Seikan Higa (August 7, 1887 – 1985) was a Methodist minister who was active in Hawaii. He was the first Okinawan minister to practice there.

== Early life ==
Higa was born on August 7, 1887, as "Gashu Higa" in Naha, Okinawa, Japan. Higa entered Fukuoka Baptist School in 1909, then transferred to the Tokyo Baptist Theological Seminary in Koishikawa, Tokyo. He graduated in 1911 and returned to Okinawa, where he became a minister at the Okinawa Baptist Church. Higa and Iha Fuyū founded the Okinawa Union Church in 1916. He then founded the Tokyo Labor Church in Tokyo in 1919.

== Hawaii ==
Higa was asked to come to Hawaii to spread the gospel by Dr. Schwartz in 1921. Higa left two of his four children in Japan with his mother, and moved his family to Hawaii. He settled in Honolulu, and established the Palama Methodist Church. He was the first Okinawan minister to preach in Hawaii. He encouraged the coexistence of Buddhism and Christianity, and spoke out about social welfare issues, such as promoting birth control. His views meant that he sometimes clashed with fellow influential Okinawan Tetsuo Toyama. After visiting the mainland United States in 1924, he was inspired to start the Hawaii Reimei Kyokai (New Dawn Church). He traveled frequently because he was often invited to preach on other islands.

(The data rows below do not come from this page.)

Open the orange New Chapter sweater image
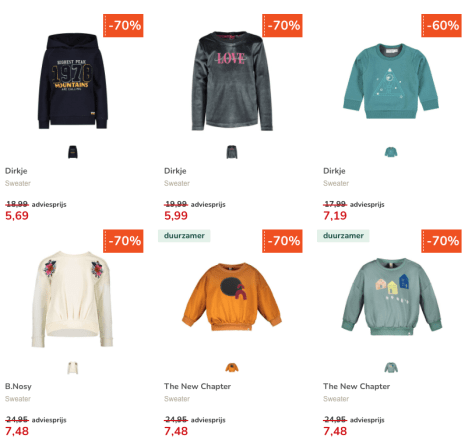475x445 pixels. point(232,297)
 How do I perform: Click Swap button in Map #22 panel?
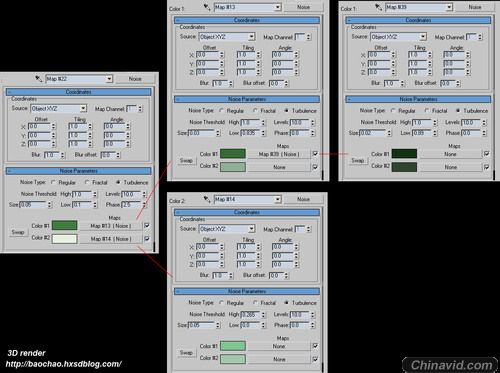click(18, 232)
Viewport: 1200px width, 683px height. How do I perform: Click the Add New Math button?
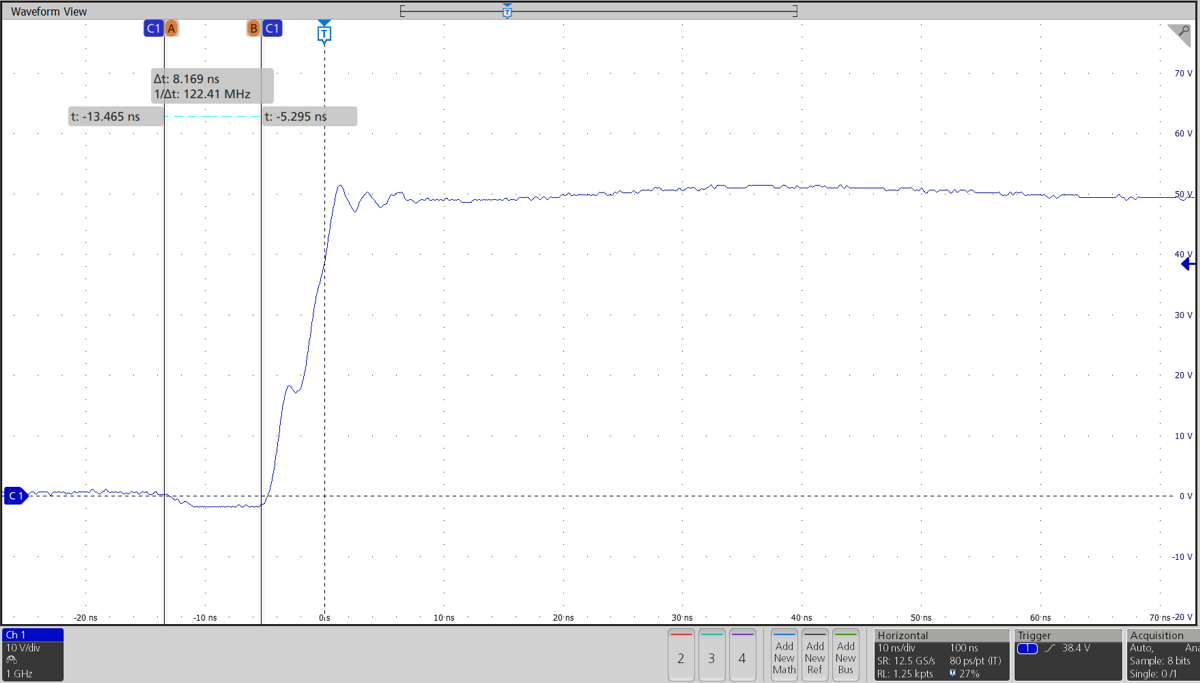[x=784, y=655]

In May 1925 or 1926, Higa purchased the Yoen Jiho, a Japanese language newspaper on Kauai. Three years later, in 1928, he sold it to the newspaper's chief editor at the time, Chinyei Kinjo, and returned to Honolulu.

Higa moved to the Big Island in 1930 to become the principal of the Pi'ihonua Japanese school. In 1936, Higa was asked to become principal of the Honokaa Japanese School. He was the principal of the school until World War II broke out in 1941, and all Japanese language schools were closed. When the war ended, Higa moved back to Honolulu, where he was the principal of the Waialae Japanese School. He was then asked to serve as the minister for the Japanese service at the Wesley Methodist Church in Honolulu in 1949. He served there until 1972, when he retired.

After retirement, Higa wrote for Japanese newspapers and magazines, and continued public speaking.

Higa was awarded the Order of the Sacred Treasure in 1968, on the same day that Tetsuo Toyama received the same award.

Higa died on July 3, 1985.

== Bibliography ==
Higa wrote poetry under the literary name "Seikan Higa"

- Higa, Seikan (1922). "Seimei no bakuon".
- Higa, Seikan (1924). "赤い 戀"
- Seikan, Higa (1927). "自顔"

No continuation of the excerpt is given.